Thursday, February 7, 2019

Possessor - City Built With Skulls (2012)

If beauty were really only skin deep, then I'd want to slip a ring on the finger of this full-length Possessor debut. The artwork is more or less a re-thrashers dream. Undead heshers, some with spiked shoulder guards, others topless, emerging from the sewers and alleys of some decadent urban sprawl, the streets practically paved with skulls, while rats scurry about. In the near distance, an emo guy is getting choked out by two of these ghouls before he gets beaten on with an axe and a spiked bat...or maybe a fucking flail! To top all that off, there's a concert bill stuck to the wall just off to the right side of the cover which looks like it is implied that in this strange reality, Possessor themselves would be headlining over the 'Big Four' of US thrash metal.

Like a good 75% of the other pizza bandwagon thrash stuff that has come along in the last decade, I fully expected that I'd hate the garden variety Exodus, Slayer and Anthrax riffs I would find on the album itself, and in retrospect that was probably a little pessimistic. While I can't deny that these Virginians are in fact influence by a lot of the usual suspects in both the thrash and crossover scenes of the 80s, they actually bite into a nasty, fast-paced style that more often than not hits some degree of paydirt. Nothing about the album is overproduced...the rhythm section is pretty much on par with the mix of the rhythm guitar, which is punchy and saturated without being too raw or polished. The bass guitars pump along while the drums have a lot of rumbling fills, I'm not saying every detail sounds super clear but I kind of like the vicious honesty of how it all sounds, it almost sounds like how a recording would feel during the early 90s when thrash was giving up its ghost to other styles, but bands were coming along with slightly more modernized, 'personal' productions.

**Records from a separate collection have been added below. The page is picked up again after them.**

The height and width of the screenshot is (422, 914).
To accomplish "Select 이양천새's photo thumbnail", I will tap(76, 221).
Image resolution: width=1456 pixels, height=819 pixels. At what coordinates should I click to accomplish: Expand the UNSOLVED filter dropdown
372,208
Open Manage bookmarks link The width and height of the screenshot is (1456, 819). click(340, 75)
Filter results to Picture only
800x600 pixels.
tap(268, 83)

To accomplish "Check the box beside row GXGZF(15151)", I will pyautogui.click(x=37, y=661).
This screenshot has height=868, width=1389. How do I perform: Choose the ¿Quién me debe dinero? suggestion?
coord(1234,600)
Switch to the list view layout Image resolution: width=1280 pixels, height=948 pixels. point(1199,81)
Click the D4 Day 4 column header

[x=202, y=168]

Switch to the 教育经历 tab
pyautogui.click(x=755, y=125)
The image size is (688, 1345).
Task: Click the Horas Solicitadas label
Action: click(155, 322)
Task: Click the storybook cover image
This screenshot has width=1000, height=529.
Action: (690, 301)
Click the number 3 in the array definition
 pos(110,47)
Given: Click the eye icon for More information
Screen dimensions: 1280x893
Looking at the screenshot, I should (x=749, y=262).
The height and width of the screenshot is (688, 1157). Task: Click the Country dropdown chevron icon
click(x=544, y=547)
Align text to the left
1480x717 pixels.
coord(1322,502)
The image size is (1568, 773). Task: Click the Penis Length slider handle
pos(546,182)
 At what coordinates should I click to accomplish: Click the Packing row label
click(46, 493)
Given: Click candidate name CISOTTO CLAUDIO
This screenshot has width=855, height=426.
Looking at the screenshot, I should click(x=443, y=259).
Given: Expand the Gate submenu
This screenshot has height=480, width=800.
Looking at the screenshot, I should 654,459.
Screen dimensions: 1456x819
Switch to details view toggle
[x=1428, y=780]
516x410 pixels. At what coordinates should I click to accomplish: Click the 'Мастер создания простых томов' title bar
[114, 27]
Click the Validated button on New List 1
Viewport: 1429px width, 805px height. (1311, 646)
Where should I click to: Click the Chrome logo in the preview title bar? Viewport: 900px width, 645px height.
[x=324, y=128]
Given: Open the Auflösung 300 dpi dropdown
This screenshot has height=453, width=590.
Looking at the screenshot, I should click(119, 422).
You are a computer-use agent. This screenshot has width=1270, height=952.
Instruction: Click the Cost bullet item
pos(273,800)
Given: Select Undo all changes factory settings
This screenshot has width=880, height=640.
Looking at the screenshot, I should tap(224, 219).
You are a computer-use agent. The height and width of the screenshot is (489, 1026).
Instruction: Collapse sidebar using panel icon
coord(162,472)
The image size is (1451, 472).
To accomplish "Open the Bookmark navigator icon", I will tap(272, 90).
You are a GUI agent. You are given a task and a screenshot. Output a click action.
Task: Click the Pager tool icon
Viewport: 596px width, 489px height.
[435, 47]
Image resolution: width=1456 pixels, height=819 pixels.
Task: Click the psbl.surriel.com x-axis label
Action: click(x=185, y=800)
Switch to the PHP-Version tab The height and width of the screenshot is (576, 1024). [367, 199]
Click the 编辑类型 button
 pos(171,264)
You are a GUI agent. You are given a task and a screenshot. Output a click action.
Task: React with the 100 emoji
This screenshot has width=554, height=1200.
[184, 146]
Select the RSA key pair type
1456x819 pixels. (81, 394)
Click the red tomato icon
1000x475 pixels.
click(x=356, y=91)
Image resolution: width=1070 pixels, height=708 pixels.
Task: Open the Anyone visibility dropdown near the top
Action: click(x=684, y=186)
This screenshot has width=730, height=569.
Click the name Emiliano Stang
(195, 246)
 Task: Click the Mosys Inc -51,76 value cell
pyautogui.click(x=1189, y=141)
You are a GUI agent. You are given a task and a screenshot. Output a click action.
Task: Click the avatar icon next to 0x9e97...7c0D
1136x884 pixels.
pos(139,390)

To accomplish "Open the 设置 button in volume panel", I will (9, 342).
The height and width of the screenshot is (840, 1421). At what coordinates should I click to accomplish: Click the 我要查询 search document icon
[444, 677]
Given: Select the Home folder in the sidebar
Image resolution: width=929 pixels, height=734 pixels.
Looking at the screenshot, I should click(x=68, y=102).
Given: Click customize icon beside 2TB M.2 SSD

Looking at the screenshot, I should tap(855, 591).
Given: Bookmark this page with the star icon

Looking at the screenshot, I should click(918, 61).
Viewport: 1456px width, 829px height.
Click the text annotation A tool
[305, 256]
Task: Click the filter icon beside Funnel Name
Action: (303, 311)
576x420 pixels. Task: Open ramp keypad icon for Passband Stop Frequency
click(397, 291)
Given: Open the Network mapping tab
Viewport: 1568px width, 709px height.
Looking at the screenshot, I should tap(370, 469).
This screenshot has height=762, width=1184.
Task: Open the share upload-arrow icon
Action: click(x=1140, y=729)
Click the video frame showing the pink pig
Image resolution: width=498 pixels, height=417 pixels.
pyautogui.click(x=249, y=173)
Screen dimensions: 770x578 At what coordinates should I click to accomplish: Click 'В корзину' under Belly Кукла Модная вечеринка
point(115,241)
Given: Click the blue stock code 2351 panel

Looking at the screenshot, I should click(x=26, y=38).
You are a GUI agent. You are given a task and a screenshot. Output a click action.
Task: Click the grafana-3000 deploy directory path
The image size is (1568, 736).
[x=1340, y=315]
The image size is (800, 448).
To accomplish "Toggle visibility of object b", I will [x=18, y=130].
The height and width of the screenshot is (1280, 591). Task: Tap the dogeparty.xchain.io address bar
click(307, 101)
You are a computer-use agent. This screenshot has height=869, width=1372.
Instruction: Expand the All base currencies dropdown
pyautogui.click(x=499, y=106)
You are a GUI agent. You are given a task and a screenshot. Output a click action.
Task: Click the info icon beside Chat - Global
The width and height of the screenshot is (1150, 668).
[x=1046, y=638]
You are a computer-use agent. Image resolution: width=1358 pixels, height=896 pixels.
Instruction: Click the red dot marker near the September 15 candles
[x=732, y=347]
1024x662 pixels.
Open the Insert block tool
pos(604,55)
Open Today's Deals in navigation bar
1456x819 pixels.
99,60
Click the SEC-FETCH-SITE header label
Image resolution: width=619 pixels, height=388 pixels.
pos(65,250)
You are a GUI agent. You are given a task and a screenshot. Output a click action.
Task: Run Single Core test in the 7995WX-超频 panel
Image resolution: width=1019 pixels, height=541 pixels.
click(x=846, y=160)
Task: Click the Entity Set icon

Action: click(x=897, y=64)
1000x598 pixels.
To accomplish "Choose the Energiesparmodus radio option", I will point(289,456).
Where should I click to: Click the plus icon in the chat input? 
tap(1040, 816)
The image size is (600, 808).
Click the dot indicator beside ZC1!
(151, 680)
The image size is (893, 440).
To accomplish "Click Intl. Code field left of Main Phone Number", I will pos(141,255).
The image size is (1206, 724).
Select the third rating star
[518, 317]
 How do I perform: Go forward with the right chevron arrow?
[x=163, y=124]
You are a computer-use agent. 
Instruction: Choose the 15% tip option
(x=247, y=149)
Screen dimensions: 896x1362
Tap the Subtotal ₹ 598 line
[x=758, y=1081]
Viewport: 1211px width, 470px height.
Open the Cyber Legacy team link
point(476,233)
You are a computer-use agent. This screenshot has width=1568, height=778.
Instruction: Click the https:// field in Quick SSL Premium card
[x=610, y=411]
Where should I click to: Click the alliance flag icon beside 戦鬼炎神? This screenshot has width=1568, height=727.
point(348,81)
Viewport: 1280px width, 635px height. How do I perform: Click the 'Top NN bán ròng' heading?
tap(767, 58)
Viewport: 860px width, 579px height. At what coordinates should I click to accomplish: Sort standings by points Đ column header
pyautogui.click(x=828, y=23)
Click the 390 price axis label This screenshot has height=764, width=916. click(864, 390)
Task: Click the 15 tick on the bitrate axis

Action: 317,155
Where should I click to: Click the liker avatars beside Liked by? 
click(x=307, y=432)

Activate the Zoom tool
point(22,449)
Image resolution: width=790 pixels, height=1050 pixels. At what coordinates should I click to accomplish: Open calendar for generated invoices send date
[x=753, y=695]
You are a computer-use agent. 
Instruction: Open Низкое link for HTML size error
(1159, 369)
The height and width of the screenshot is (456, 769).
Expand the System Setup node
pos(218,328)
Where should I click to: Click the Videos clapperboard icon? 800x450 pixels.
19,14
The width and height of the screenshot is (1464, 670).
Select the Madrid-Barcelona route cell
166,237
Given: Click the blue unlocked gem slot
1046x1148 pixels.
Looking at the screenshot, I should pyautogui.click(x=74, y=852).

The real thrill here is the vocalist, Robbie Rainey, who has a ton of charisma as he cycles through the higher pitched, brief screams, the more extended operatic sustains and then the more aggressive mid range stuff he's barking out. He approaches it from a power/thrash vector. It might seem a weighty comparison, but he kinds of reminds me of a mix of Michael Coons (Lääz Rockit), David Wayne (Metal Church, Reverend), Tony Portaro (Whiplash) and Nasty Ronnie (Nasty Savage). He's quite entertaining, even when he's raving over some of the less interesting riffs on the record, and to be honest...there are quite a few. They always possess a sporadic energy to them that is appreciable, but very few progressions that will actually stick out to you once the dust clears. A reasonable balance of faster parts and then some moshier, mid-speed sections that don't feel too excessively dumb or cheap. The leads are fitting to the style although they often lack anything memorable about them apart from the usual bleeding spontaneity they create over the bridge rhythms. The lyrics aren't all that great but I've read far lazier from this generation of thrash acts, and while City Built With Skulls is not the sort of disc you're going to spin over the actual classics, it's definitely more fun than I thought it would be.